**EXERCISE BRIEF:** Please copy the data below without changes, starting at the line that has "Open the hycj.dpdns.org domain link" and stopping after the line that has "Action: (384, 232)".

**RECORDS FOR PROCESSING:**
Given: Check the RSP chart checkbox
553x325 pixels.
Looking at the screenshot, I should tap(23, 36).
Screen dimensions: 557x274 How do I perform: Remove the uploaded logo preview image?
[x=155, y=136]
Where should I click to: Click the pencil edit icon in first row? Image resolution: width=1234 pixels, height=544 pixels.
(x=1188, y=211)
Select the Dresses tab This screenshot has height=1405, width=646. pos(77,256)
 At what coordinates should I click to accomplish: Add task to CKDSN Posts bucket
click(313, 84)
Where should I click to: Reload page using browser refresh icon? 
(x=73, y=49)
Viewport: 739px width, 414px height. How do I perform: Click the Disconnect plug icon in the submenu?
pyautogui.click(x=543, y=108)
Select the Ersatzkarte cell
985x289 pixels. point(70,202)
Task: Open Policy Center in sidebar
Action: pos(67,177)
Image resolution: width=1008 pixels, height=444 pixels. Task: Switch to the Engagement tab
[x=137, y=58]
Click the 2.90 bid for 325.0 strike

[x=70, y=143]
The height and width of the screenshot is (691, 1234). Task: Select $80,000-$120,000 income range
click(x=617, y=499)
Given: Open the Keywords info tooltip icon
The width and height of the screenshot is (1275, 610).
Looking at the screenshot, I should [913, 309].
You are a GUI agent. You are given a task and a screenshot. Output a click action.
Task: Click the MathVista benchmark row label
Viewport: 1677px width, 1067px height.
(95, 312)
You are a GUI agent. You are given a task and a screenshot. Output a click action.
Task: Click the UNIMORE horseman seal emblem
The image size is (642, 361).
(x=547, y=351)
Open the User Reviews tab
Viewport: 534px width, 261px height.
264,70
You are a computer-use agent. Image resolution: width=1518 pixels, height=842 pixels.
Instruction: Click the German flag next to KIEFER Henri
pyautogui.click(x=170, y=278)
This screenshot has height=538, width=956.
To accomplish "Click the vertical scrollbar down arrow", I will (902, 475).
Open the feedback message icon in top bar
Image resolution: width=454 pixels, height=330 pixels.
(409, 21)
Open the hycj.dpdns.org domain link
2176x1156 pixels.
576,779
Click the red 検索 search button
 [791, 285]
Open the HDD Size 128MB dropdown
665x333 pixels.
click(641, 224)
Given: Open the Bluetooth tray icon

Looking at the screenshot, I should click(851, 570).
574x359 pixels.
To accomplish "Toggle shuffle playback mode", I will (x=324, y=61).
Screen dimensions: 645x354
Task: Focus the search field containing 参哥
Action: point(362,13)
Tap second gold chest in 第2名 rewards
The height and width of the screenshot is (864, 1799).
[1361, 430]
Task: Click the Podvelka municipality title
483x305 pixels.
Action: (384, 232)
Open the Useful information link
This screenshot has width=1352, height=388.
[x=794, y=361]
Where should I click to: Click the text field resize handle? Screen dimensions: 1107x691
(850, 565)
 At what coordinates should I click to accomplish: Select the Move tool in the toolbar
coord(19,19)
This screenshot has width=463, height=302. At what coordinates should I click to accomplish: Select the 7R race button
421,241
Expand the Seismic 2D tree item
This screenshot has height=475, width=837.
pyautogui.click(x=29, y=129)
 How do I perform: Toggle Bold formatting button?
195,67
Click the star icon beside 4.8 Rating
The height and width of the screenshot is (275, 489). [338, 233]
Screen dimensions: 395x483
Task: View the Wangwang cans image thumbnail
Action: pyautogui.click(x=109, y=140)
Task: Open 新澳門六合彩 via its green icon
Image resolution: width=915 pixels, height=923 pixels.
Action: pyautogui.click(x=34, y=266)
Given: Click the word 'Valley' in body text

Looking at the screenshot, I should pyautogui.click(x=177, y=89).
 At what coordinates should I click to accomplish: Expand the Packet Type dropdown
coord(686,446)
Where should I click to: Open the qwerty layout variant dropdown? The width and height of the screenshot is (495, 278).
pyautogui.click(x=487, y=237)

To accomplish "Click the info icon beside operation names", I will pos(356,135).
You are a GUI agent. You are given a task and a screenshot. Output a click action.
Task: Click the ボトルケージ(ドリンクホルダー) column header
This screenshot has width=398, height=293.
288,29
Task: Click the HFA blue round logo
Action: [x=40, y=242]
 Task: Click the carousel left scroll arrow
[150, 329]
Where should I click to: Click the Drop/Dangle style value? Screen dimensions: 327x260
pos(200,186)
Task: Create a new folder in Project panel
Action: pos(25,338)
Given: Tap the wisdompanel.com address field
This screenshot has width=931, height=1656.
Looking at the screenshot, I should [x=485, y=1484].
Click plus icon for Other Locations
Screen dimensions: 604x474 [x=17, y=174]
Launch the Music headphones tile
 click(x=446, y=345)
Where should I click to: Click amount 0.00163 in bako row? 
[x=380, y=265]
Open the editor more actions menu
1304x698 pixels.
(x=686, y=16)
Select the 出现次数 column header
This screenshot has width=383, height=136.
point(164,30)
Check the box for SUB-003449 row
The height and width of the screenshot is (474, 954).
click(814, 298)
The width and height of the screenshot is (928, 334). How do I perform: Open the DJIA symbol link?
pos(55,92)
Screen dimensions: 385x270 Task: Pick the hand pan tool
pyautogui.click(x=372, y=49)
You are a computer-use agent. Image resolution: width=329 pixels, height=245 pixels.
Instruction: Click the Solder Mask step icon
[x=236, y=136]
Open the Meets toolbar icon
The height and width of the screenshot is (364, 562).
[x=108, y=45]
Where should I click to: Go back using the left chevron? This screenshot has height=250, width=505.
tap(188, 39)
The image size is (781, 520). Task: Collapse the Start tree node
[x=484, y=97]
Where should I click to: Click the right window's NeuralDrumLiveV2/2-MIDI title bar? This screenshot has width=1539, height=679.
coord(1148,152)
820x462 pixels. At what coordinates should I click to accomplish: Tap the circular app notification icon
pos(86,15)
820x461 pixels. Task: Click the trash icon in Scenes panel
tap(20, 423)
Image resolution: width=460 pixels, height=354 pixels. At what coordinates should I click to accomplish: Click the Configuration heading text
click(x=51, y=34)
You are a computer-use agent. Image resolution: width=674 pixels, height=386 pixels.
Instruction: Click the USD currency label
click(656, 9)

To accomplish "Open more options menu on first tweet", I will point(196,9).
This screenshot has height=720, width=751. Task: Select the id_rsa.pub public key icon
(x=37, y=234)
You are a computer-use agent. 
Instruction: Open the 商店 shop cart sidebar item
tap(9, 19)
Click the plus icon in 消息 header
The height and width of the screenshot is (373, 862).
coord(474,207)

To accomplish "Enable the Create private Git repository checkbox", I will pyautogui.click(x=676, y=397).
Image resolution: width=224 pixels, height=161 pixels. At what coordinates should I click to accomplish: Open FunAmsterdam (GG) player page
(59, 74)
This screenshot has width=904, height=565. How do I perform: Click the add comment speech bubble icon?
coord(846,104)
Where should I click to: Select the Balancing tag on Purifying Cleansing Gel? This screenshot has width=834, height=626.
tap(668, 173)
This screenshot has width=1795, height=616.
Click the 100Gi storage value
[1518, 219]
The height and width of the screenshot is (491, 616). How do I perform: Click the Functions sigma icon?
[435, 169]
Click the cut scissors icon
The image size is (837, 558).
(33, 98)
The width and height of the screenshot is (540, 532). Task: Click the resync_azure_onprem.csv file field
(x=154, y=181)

**TASK OUTPUT:**
Open the hycj.dpdns.org domain link
2176x1156 pixels.
576,779
Click the red 検索 search button
 [791, 285]
Open the HDD Size 128MB dropdown
665x333 pixels.
click(641, 224)
Given: Open the Bluetooth tray icon

Looking at the screenshot, I should click(851, 570).
574x359 pixels.
To accomplish "Toggle shuffle playback mode", I will (x=324, y=61).
Screen dimensions: 645x354
Task: Focus the search field containing 参哥
Action: point(362,13)
Tap second gold chest in 第2名 rewards
The height and width of the screenshot is (864, 1799).
[1361, 430]
Task: Click the Podvelka municipality title
483x305 pixels.
Action: (384, 232)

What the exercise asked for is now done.